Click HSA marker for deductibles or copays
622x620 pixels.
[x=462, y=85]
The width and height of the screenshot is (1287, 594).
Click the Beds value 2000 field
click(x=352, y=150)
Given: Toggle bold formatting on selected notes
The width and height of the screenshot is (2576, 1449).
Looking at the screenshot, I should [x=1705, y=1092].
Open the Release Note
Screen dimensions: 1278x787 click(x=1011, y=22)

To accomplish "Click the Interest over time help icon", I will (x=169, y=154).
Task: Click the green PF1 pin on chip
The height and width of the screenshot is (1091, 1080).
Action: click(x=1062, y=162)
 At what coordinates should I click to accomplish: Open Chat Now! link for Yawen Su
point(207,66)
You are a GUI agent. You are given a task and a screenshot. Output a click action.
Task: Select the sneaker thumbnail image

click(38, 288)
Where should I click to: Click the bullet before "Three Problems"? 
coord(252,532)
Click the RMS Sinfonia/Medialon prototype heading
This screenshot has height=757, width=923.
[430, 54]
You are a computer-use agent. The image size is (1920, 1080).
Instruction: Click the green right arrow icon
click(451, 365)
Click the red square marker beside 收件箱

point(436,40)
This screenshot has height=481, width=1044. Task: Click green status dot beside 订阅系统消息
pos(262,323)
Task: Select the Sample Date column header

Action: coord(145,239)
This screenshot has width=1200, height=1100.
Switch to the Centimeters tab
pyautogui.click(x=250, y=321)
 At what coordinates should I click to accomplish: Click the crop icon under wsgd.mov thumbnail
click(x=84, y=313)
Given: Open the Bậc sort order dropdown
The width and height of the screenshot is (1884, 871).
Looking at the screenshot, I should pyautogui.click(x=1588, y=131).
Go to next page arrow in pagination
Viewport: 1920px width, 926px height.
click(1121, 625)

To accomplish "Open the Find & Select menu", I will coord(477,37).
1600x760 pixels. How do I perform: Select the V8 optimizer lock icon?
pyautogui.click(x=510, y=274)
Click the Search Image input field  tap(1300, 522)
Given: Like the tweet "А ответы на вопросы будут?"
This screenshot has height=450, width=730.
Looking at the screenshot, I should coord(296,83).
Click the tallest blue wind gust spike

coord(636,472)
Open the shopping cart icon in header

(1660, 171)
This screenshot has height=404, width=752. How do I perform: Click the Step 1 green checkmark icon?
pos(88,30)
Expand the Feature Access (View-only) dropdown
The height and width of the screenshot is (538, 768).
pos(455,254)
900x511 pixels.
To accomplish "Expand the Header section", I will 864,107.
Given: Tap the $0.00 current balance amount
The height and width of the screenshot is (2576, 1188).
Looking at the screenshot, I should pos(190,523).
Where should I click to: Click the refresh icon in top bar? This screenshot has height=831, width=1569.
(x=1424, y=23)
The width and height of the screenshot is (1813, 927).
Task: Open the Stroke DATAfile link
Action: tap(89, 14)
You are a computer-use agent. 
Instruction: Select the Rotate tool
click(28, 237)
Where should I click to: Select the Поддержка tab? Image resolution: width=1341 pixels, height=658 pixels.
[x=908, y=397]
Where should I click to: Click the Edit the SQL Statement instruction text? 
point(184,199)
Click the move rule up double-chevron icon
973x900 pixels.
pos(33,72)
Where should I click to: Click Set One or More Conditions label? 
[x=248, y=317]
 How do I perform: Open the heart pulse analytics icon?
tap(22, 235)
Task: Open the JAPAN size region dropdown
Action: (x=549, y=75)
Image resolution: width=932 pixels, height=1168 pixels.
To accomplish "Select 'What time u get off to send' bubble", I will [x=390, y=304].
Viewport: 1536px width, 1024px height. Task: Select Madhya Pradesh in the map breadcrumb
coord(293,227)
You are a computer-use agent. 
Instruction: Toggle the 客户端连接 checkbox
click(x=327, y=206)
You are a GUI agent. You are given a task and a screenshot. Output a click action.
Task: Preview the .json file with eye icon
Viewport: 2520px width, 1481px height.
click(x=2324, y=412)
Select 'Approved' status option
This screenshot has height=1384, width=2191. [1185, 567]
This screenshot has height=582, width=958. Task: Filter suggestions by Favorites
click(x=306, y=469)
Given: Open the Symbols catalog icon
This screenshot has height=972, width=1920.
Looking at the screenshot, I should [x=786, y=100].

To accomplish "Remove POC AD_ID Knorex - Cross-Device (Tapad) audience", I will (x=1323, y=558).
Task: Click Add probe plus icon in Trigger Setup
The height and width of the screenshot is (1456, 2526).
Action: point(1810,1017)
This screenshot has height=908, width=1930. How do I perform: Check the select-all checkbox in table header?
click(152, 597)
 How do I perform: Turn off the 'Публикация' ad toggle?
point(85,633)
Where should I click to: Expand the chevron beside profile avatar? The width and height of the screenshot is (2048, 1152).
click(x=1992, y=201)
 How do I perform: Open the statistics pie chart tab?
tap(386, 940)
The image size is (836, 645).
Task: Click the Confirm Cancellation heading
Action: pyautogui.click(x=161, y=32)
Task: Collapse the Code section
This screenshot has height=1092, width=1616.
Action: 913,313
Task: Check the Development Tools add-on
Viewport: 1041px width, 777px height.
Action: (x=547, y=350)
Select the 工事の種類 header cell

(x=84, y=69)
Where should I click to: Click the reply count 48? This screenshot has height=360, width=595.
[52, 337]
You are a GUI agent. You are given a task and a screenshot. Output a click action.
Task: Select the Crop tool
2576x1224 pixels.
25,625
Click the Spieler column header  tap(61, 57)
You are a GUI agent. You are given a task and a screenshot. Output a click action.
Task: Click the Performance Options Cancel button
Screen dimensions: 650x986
·····
Prompt
Count the lines of the material above that contain the word "Expand". Give only the number.

The result
3